To avoid unnecessary blocking which can hurt performance, try not to hold the semaphore too long. When reading the global, make a quick copy of it in a process and use that, rather than holding the semaphore for the entire time you are using its value. Likewise, when changing the global, prepare your changes ahead of time (before you grab the semaphore) and, once you have the semaphore, copy them in all at once. Sometimes your work depends on reading and writing the global without it changing in between being read and written. In this case, some blocking may be inevitable.
It is not clear what platform you are on, but all major PC and server platforms (Windows, Linux/Unix/Mac OS) have support for shared memory and semaphores. The APIs may be different, but the functionality you need is there.
my question is somewhat conceptual, how is parent process' data shared with child process created by a fork() call or with a thread created by pthread_create()
for example, are global variables directly passed into child process and if so, does modification on that variable made by child process effect value of it in parent process?
i appreciate partial and complete answers in advance, if i'm missing any existing resource, i'm sorry, i've done some search on google but couldn't find good results
thanks again for your time and answers
The semantics of fork() and pthread_create() are a little different.

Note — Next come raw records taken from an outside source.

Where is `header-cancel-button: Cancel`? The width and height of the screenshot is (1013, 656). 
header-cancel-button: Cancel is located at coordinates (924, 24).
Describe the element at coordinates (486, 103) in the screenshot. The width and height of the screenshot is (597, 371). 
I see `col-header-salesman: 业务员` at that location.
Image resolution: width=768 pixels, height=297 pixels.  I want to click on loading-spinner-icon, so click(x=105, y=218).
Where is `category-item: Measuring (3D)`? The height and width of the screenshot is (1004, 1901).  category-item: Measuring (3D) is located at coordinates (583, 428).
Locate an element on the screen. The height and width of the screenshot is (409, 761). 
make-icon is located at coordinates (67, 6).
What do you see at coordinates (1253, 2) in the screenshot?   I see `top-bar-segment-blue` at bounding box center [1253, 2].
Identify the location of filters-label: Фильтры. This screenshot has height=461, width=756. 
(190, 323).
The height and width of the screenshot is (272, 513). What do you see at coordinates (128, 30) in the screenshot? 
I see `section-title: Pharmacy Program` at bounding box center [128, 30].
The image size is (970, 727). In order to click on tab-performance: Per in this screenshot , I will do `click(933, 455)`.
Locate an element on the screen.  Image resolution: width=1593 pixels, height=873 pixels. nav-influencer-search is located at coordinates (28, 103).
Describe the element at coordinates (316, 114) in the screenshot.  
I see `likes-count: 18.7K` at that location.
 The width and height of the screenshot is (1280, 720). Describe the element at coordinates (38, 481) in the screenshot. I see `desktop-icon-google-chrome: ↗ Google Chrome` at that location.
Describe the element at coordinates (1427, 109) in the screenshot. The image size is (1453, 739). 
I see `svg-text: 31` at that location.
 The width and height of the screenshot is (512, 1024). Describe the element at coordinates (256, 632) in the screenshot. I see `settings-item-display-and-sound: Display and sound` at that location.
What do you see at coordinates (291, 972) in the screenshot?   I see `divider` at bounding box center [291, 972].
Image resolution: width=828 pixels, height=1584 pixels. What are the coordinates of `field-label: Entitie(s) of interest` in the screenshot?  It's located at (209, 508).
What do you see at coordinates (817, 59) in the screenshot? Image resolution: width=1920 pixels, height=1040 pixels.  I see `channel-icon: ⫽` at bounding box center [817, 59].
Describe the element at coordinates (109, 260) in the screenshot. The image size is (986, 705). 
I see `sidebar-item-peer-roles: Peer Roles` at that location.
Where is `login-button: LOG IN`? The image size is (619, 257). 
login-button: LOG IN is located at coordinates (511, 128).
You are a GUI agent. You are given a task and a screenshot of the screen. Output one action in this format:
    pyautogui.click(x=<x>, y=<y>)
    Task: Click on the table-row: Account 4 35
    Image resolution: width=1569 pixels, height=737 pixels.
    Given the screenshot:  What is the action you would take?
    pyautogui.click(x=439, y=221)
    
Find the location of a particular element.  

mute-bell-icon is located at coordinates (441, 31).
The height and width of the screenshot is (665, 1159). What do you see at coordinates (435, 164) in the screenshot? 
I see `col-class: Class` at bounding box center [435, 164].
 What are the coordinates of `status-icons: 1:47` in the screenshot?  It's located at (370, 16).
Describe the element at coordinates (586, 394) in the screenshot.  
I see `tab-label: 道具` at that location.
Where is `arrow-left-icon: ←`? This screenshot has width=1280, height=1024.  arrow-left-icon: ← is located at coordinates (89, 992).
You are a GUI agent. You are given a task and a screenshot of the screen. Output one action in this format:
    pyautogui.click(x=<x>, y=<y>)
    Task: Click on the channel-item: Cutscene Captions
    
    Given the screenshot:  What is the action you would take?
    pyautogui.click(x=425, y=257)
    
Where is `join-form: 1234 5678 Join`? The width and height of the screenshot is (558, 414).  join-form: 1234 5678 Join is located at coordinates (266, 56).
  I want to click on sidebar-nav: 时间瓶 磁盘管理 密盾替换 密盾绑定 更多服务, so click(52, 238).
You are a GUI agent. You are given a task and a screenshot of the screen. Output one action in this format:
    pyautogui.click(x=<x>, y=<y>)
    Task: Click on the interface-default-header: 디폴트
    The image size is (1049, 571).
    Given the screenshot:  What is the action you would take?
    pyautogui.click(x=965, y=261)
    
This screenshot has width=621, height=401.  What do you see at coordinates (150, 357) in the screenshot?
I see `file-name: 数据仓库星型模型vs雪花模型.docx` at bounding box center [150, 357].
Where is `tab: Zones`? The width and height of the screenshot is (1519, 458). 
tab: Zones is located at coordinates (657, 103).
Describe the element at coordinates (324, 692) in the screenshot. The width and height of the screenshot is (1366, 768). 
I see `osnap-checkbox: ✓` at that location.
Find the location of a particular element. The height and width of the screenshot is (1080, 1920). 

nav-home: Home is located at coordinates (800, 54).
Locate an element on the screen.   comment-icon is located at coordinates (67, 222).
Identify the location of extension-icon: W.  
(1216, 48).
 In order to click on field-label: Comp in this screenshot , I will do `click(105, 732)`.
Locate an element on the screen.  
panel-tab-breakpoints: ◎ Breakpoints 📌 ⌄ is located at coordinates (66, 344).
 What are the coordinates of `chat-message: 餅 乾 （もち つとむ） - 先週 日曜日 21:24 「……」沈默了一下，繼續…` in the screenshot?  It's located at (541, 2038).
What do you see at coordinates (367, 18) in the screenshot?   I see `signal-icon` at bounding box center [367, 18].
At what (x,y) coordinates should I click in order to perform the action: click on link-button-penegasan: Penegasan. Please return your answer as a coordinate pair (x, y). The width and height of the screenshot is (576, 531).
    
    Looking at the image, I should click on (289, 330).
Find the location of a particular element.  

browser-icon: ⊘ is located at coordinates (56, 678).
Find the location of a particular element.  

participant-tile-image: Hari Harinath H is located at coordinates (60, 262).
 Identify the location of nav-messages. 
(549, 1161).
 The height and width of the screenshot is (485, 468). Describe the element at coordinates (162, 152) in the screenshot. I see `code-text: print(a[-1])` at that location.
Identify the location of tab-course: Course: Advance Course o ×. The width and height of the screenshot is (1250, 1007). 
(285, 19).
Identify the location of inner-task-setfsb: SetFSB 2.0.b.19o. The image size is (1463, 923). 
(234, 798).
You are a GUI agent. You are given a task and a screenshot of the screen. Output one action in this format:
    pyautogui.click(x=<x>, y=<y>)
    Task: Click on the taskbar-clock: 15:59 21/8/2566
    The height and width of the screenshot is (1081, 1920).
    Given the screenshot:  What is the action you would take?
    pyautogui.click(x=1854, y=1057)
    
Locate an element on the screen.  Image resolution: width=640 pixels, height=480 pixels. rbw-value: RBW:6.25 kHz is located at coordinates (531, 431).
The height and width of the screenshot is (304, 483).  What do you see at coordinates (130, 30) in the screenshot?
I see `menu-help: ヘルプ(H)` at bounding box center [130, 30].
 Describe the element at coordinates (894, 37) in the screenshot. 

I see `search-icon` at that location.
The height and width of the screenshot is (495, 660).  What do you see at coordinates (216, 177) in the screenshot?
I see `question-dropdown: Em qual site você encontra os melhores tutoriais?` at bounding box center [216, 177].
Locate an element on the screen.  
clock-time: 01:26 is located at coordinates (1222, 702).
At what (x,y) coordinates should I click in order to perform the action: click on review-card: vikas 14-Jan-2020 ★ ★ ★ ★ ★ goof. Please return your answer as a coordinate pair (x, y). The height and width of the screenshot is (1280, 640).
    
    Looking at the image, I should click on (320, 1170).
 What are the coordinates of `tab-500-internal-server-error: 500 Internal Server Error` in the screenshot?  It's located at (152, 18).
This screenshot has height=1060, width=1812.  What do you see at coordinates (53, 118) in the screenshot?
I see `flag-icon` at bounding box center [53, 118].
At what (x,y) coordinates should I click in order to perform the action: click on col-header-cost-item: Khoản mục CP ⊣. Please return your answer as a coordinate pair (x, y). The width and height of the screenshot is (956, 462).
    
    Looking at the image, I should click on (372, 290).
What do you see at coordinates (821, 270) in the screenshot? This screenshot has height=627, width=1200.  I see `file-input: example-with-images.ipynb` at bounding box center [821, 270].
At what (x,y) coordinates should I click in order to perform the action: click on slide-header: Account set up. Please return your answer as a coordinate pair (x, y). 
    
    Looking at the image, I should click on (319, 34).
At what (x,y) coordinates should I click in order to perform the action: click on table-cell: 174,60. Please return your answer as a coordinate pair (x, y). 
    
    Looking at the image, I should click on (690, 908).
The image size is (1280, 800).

fork() will create a new process, where the global variables will be separate between the parent and children. Most OS implementations will use copy-on-write semantics, meaning that both the parent and child process will use the same physical memory pages for all global variables until one of the processes attempts to edit the physical memory, at which point a copy of that page is made, so that now each process gets its own copy and does not see the other process's, so that the processes are isolated.
pthread_create() on the other hand, creates a new thread within the same process. The new thread will have a separate stack space from the other running threads of the same process, however the global variables and heap space are shared between all threads of the same process. This is why you often need a mutex to coordinate access to a shared piece of memory between multiple threads of the same process.
TL;DR version: with fork(), you don't see the other guy's changes; with pthread_create() you do.
A fork creates an almost exact copy of the calling process, including memory and file descriptors. Global variables are copied along with everything else, but they are not in any way linked to the parent process. Since file descriptors are also copied, parent and child can interact via these (as long as they're setup properly, usually via pipe or socketpair).
There's a big difference between processes created by fork and between threads created with pthread_create. Processes don't share global variables and should communicate through pipes, sockets, or other tools provided by the OS. A good solution is MPI - which is a message-passing library for inter-process communication.
Threads are quite different. A thread created with pthread_create shares all the global variables with its caller. Moreover, the caller can pass an arbitrary structure into the thread, and this structure will also be shared. This means that one should be extremely careful when programming with threads - such amounts of sharing are dangerous and error prone. The pthread API provides mutexes and conditions for robust synchronization between threads (although it still requires practice and expertise to implement correctly).